Skip to content

Lua for Programmers Part 4: Tips and Tricks

Posted on:September 9, 2012

If you haven’t read the previous parts (one, two and three), then I’d highly recommend doing so. For reference, here’s a list of the parts in this series:

Command Line Arguments

Command line arguments are stored in the arg table. For example, if we had the script foo.lua:

print(arg[-1], arg[0])
for i, v in ipairs(arg) do print(v) end

And we ran it via lua foo.lua arg1 arg2 arg3, the output would be:

lua foo.lua
arg1
arg2
arg3

arg[-1] is the name of the interpreter/program, generally lua. arg[0] is the name of the file run. All entries after this are the command line arguments; this allows you to iterate over them as shown in the example.

... in Files

Since files are loaded as functions, it makes sense that you can use ... inside of them.

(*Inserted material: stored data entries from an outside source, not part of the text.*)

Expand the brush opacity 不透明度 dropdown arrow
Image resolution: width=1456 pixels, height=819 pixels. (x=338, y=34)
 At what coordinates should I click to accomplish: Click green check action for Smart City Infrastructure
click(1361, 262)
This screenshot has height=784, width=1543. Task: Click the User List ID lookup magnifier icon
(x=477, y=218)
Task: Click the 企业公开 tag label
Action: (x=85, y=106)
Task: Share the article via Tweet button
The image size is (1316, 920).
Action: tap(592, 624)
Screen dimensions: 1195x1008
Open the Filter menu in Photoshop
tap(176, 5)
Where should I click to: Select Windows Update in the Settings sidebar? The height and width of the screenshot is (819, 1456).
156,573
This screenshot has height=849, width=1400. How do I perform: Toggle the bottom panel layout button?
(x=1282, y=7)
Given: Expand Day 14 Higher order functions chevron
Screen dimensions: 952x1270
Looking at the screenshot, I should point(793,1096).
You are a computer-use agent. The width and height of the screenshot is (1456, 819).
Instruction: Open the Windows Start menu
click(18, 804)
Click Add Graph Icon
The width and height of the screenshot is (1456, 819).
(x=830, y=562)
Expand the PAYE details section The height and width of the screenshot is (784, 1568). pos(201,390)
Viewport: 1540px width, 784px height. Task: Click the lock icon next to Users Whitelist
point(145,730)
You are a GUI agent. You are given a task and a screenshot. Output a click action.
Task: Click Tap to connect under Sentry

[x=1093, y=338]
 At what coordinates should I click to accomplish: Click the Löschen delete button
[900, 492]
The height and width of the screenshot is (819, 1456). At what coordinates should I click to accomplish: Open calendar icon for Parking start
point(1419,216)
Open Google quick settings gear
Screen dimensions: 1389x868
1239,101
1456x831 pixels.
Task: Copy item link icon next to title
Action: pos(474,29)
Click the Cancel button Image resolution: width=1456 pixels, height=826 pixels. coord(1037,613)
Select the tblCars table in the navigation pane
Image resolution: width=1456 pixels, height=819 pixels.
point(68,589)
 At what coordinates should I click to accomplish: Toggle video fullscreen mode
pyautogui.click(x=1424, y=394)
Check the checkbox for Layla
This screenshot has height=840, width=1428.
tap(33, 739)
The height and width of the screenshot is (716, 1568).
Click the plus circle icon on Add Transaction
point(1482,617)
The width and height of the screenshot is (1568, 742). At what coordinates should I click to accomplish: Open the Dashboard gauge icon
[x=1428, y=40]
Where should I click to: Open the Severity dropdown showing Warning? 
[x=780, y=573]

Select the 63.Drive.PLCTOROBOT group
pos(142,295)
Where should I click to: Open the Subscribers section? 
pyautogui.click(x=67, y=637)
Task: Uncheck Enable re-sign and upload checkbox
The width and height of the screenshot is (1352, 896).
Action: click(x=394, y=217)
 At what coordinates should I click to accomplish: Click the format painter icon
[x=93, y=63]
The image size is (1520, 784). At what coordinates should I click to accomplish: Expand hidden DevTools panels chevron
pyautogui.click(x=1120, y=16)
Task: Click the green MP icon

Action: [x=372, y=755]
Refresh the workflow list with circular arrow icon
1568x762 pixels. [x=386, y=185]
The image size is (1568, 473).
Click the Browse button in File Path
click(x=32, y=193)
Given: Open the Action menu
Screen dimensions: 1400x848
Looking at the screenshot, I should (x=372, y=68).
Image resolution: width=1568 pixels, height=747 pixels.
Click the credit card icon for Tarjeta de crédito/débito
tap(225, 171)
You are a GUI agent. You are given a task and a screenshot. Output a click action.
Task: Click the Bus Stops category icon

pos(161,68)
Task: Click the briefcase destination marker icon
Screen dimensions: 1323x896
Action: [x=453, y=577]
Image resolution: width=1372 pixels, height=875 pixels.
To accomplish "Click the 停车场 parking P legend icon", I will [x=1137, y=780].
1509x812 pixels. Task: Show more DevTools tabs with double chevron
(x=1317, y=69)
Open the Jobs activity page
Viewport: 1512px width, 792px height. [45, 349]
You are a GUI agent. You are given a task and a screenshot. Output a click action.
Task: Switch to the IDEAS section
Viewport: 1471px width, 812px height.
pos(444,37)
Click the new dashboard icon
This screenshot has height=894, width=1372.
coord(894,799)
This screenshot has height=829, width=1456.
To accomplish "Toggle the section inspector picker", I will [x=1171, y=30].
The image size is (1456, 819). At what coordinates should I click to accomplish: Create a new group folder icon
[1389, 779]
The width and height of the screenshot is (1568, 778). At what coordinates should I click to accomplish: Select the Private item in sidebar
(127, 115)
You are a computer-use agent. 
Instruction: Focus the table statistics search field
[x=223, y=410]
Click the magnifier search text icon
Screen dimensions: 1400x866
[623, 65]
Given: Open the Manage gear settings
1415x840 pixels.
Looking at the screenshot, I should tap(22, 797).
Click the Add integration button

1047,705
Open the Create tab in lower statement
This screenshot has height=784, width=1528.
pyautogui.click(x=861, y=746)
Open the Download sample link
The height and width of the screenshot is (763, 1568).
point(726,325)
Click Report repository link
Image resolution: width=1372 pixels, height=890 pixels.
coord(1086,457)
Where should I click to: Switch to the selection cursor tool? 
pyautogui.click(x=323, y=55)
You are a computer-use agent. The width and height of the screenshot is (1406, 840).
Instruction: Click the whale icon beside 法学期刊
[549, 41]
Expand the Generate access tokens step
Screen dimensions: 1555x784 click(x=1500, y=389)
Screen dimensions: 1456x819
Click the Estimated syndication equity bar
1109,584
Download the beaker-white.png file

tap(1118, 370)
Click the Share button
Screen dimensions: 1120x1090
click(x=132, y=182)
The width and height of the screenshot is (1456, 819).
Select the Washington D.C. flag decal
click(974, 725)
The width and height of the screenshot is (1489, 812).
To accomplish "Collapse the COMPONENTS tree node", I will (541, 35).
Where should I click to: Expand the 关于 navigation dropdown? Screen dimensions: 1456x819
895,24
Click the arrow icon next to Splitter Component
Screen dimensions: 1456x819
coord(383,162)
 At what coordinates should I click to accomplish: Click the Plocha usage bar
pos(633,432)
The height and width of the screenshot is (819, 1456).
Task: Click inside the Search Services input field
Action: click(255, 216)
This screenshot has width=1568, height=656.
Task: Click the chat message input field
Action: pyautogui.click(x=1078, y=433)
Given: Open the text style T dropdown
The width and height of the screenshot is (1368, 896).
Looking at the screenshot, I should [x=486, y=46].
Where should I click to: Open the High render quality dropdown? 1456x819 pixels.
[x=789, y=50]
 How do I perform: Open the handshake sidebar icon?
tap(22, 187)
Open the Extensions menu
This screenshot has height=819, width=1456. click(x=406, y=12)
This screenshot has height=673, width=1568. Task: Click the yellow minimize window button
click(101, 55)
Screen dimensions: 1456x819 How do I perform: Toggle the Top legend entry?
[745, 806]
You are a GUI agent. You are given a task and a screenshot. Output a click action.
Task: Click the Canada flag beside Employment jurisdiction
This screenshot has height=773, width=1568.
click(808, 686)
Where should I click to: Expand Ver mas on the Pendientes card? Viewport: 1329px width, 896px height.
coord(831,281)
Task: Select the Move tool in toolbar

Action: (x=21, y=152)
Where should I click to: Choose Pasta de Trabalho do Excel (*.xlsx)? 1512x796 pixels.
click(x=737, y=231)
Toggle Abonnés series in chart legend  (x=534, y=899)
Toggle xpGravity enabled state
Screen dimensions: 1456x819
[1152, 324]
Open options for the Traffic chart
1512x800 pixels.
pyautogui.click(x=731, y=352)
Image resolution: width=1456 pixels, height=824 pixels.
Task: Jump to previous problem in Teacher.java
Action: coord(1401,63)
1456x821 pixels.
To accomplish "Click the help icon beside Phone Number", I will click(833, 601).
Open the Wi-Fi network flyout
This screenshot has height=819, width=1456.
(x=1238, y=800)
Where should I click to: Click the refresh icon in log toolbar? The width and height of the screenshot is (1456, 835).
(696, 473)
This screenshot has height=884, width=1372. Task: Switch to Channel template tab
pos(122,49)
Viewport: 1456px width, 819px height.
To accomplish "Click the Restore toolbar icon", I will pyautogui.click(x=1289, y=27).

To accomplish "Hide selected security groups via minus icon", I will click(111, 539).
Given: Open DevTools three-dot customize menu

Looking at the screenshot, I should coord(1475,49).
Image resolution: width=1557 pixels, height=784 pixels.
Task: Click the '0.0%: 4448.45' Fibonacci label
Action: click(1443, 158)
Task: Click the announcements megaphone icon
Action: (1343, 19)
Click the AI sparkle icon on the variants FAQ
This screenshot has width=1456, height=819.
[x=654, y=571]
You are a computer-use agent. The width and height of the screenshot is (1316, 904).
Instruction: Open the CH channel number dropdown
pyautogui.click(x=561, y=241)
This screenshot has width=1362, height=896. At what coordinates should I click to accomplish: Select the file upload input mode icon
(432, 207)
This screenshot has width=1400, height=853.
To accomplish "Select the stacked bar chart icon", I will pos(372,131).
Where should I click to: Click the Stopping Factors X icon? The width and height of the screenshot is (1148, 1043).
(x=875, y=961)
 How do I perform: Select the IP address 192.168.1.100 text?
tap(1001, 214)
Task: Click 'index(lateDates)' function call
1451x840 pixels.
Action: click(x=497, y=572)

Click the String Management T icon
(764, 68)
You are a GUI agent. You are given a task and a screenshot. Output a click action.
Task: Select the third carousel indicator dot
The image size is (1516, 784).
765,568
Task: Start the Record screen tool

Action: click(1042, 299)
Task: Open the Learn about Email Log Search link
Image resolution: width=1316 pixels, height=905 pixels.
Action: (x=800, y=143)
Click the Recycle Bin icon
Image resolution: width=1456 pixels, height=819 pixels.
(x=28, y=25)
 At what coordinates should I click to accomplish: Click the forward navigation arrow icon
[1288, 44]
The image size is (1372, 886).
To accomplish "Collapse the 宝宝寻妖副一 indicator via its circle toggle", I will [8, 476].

If we have a file called bar.lua:

print(...) -- prints all arguments given to this file's function

And then we load it like this:

loadfile("bar.lua")(1, 2, 3, 4)

The output will be 1 2 3 4.

As for the other functions, dofile sends no arguments, and require sends a single argument with the path it was given:

require("bar") -- "bar" is the output
require("folder.subfolder.bar") -- "folder.subfolder.bar" is the output

If you use ... in the entry-point file (this would be foo.lua if you executed lua foo.lua, for example) you’ll get a list of command line arguments. So if we were to run bar.lua via lua bar.lua arg1 arg2 arg3, the output would be arg1 arg2 arg3.

_G

_G is a global table which holds all global variables. Here’s an example:

a = 3
print(_G.a) -- 3
_G.b = 4
print(b) -- 4
print(_G._G == _G) -- true

Conclusion

Well, that’s it for now. If you’ve got any suggestions for things that could be added, I’d love hear them.

Thanks for reading the series, I hope it’s been of use to you.